I turned to look at Alex.
Did he just call him Mr. Akita?
As in the Akita Corporation? As in the massive electronics company? There was no way…
I stopped that thought right there in its tracks. Of course it was possible.
“It’s nice to have you back. Is there someone I can get for you?” the man asked Alex.
He nodded his tight-ass nod. “Hep, you don’t need to call me that. Who’s here?”
The man cleared his throat, his gaze bobbing from him to me and back again. “At this moment, your mother is out, but Mr. Achilles, Mr. Odi, and Ms. Athena are in their offices. Would you like me to see if they’re free?”
“No. I need to speak to someone in the legal department.”
The man cleared his throat. “I’ll see who I can get, but they might be busy—”
“Tell them to meet me in the conference room in ten minutes, or I’ll make sure they aren’t busy on my own.”
There went bossy britches in the wild.
The man nodded. Nothing about his features registering hurt fortunately. He picked up the phone and dialed a few digits quickly. “Mr. Alexander is here…”
A hand grazed my elbow, and I glanced over at Alex who looked like he would rather be anywhere else than here.
I’m sorry, I mouthed, feeling bad.
He rolled his eyes just as the man behind the counter said, “If you’ll follow me—”
“I know where the conference room is. Thanks.”
The man sputtered like he really wanted to walk us over there, but he bent his head anyway before gesturing toward another hallway around the corner.
Alex waved for me to go first. Okay. I started down it and hadn’t gone too far before he touched my back and steered me into a room with a long table, a big-screen television, and a wall of windows that opened toward the street. “Sit at the front,” he said.
I took the seat he suggested. The chair was too tall, but I sat there, knit my hands together on top of the table surface, and tilted my head to get a good look at the man standing behind my chair.
His gaze was focused on something through the window.
“So I have a question,” I told him.
“You always have a million questions.”
“You’re not lying, but really, it’s been on my mind.” Here went nothing. “You know who or what hurt you, don’t you?”
Oh, he hadn’t been expecting that from the side-look he shot me. A muscle in his face twitched before he admitted, sounding only a little annoyed, “I do.”
I gulped. “Was it your brother?” I whispered.
Alex opened his mouth just as another voice, one I didn’t recognize, said, “Baby brother.”
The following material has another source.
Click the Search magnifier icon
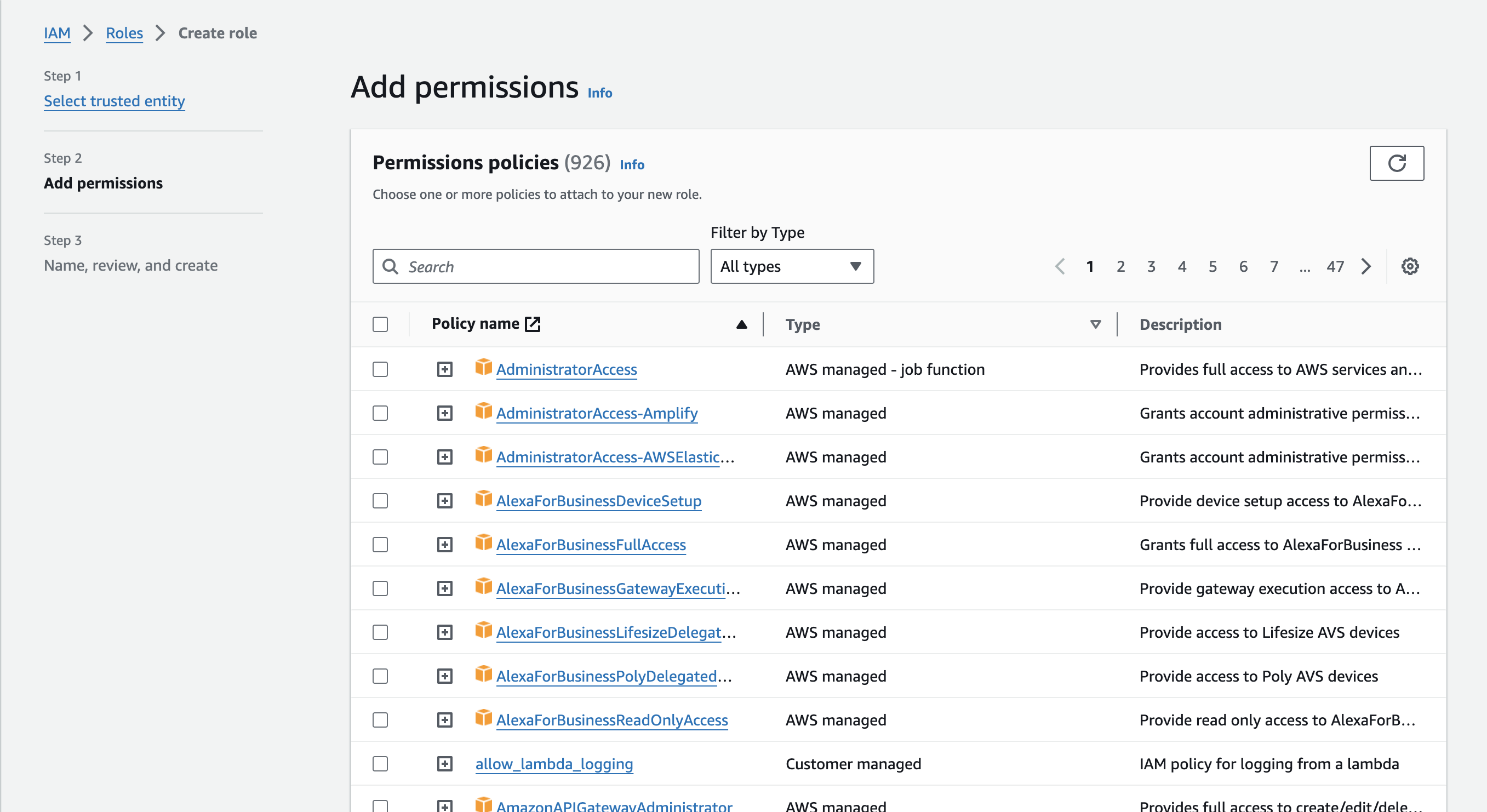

My head whipped to the side just as a man came in, tugging at the sleeve of an expensive-looking suit jacket. He was tall, just as tall as Alex, with the same hair and skin color, the same features that spoke of a complex, beautiful heritage, and almost as handsome. Instead of Alex’s deep brown hair, the man’s hair was nearly black with lines of silver shooting through the sides.
But it was the cool expression on his face that was the most different.
Because Alex’s face was an arrogant one; he looked damn near constantly crabby and irritated. His eyes though were filled with fire, with heat and life. His older brother though, instead of warmth, there was a detached cool. If Alex thought we were all dumbasses, his brother thought we were gum on the soles of his shoes.
I wasn’t sure how I felt about him.
And especially not when he stopped and looked at me. The man’s gaze went from me to his brother and back.
“She’s the Atraxian.”
He sniffed. “Barely.” But that must have appeased him because he went and took a seat at the opposite end of the table and said, “I’m in the middle of something. What do you need?”
The man who had instantly moved to my side, who hadn’t put on a disguise like I’d half expected him to, tensed. I could see the signs: I knew them well. To give him credit, his voice was that deceptively lazy one that wouldn’t ever fool me. “I asked for someone in Legal, Achilles.”